Perjanjian ini bertujuan untuk melindungi hak-hak para pedagang asing yang sering kali terdzalimi. Pencetus perjanjian ini adalah protes seorang pedagang asing dari Yaman.
Saat itu, Ash bin Wa'il, seorang saudagar Mekah, tidak mau membayar utang kepada si pedagang. Pedagang itu lalu menggubah syair dan membacakannya di depan umum.

Syair ini amat menggugah perasaan para pemuka Quraisy. Mereka khawatir apabila dibiarkan terus, para pedagang Asing tidak mau lagi memasuki Mekah. Apalagi Perang Fijar mengakibatkan mulai terjadinya perpecahan di pihak Quraisy.
Sepeninggal Abdul Munthalib, orang-orang Quraisy dari keluarga yang lain sudah mulai berani mencoba menentang kekuasaan pemerintahan Quraisy.
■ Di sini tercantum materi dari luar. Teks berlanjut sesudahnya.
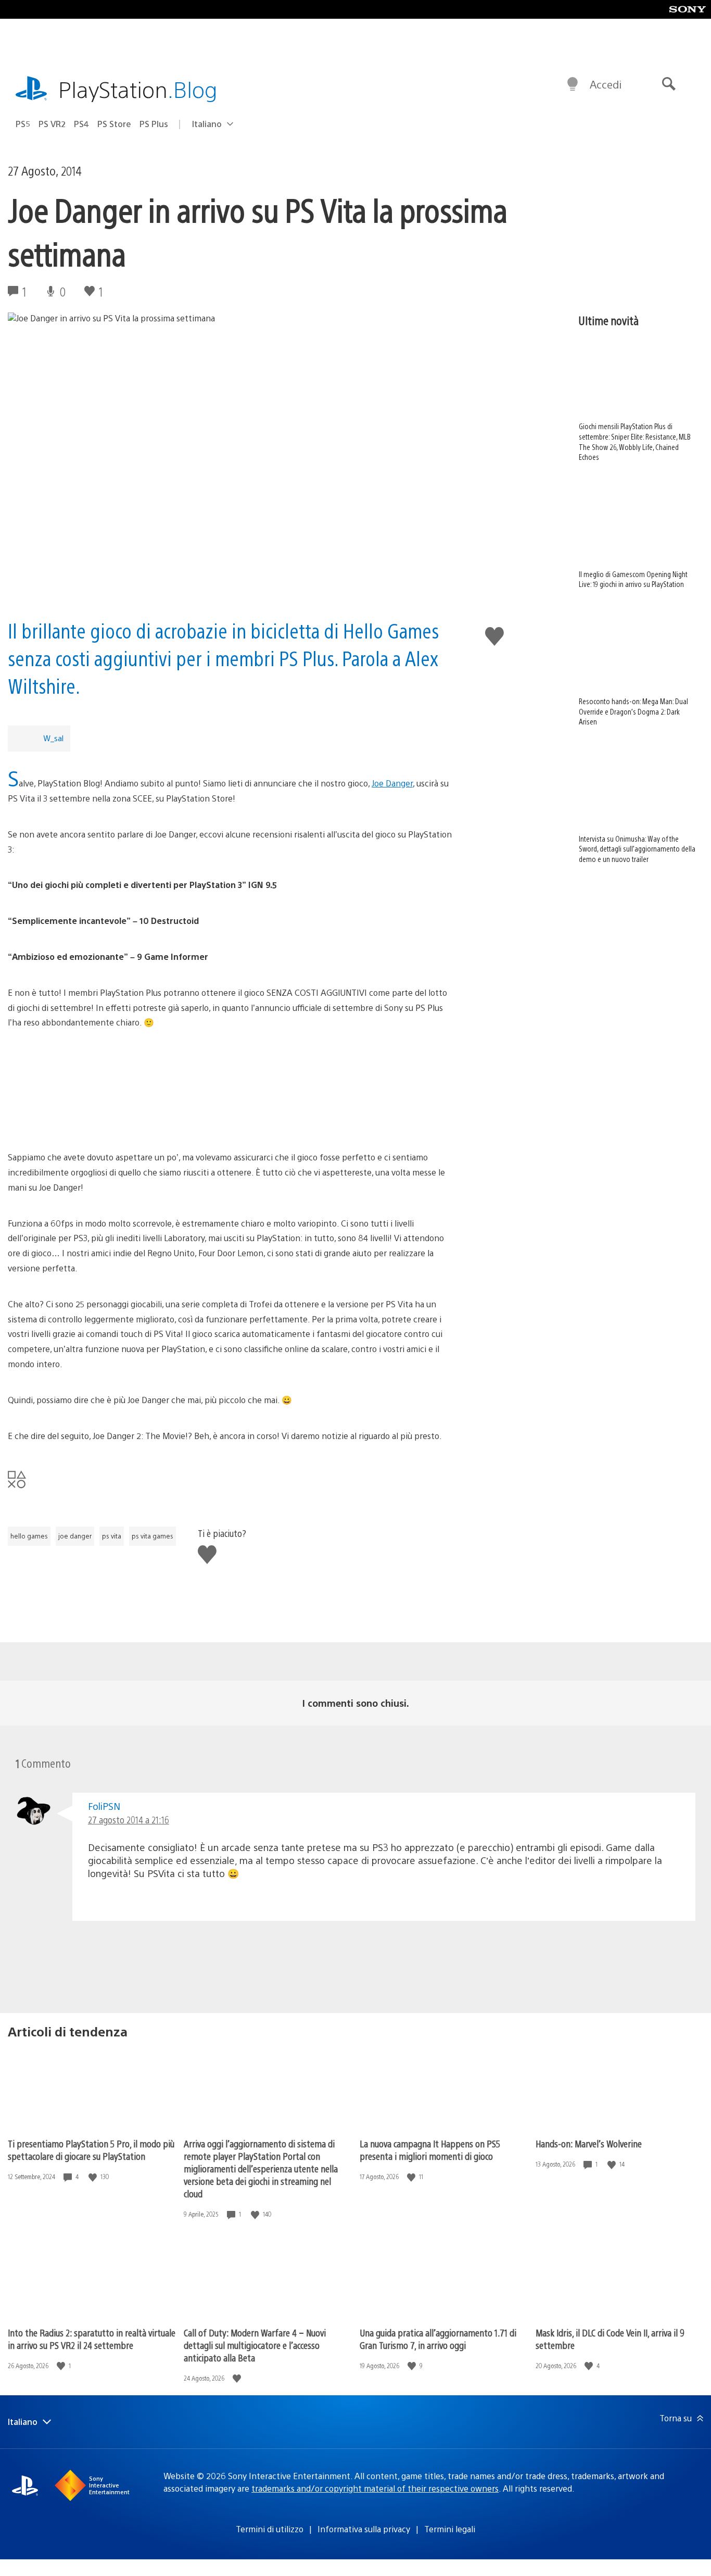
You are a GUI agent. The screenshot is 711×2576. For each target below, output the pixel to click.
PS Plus (153, 123)
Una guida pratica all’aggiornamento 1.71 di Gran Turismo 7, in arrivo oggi (438, 2339)
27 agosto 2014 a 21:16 (128, 1819)
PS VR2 (52, 123)
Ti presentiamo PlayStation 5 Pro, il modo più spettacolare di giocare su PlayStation (91, 2149)
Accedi (605, 84)
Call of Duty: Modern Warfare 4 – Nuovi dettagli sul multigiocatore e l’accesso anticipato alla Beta (255, 2345)
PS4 (81, 123)
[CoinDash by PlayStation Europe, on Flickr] (232, 1090)
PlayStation (138, 88)
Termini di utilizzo (269, 2528)
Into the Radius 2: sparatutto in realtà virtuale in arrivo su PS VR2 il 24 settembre (91, 2339)
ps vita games (152, 1536)
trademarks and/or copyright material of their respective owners (375, 2488)
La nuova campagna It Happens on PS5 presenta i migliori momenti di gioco (430, 2149)
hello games (29, 1536)
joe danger (75, 1536)
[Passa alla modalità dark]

Maka dari itu, atas usulan Zubair bin Abdul Munthalib, seorang paman Muhammad, orang-orang Quraisy dari keluarga Hasyim, Zuhra, Taim berkumpul. Mereka bersepakat dan berjanji atas nama Tuhan Maha Pembalas bahwa Tuhan akan berada di pihak yang terdzalimi, sampai orang itu tertolong.

Pertemuan ini sendiri berlangsung di rumah Abdullah bin Jud'an At Taimi yang megah. Perjanjian Hilful Fudhul ini menjamin perlindungan terhadap hak-hak orang lemah. Muhammad ikut menyaksikan perjanjian dan amat menyukainya.
Di kemudian hari, setelah diutus menjadi seorang Rosullullah, Muhammad bersabda: " Aku tidak suka mengganti perjanjian yang kuhadiri di rumah Ibn Jud'an itu dengan jenis unta yang baik. Kalau sekarang aku diajak, pasti akan kutolak"

Besarnya Diyat

Diyat adalah pembayaran ganti rugi.
Untuk kematian/wajah cacat total ganti ruginya sebanyak 100 ekor unta. Satu kaki/tangan/mata jadi buta diganti dg 50 ekor unta.
Jika wajah cacat total, nilai gantinya 100 unta.
Luka sampai menembus otak, 33 ekor unta.
Cacat kelopak mata, 25 ekor unta.
Satu jari hilang/tulang retak, 15 ekor unta.
Luka sampai tulang kelihatan, 10 ekor unta.
Satu gigi copot, 5 ekor unta.
Demikian seterusnya dalam ketetapan yang rinci.


MENGGEMBALAKAN KAMBING

Muhammad melewati masa remajanya dengan menggembalakan kambing. Beliau pernah berkata kepada para sahabatnya,

"Musa diutus, dia menggembala kambing. Daud diutus, dia menggembala kambing. Aku diutus juga menggembala kambing keluargaku di Ajyad."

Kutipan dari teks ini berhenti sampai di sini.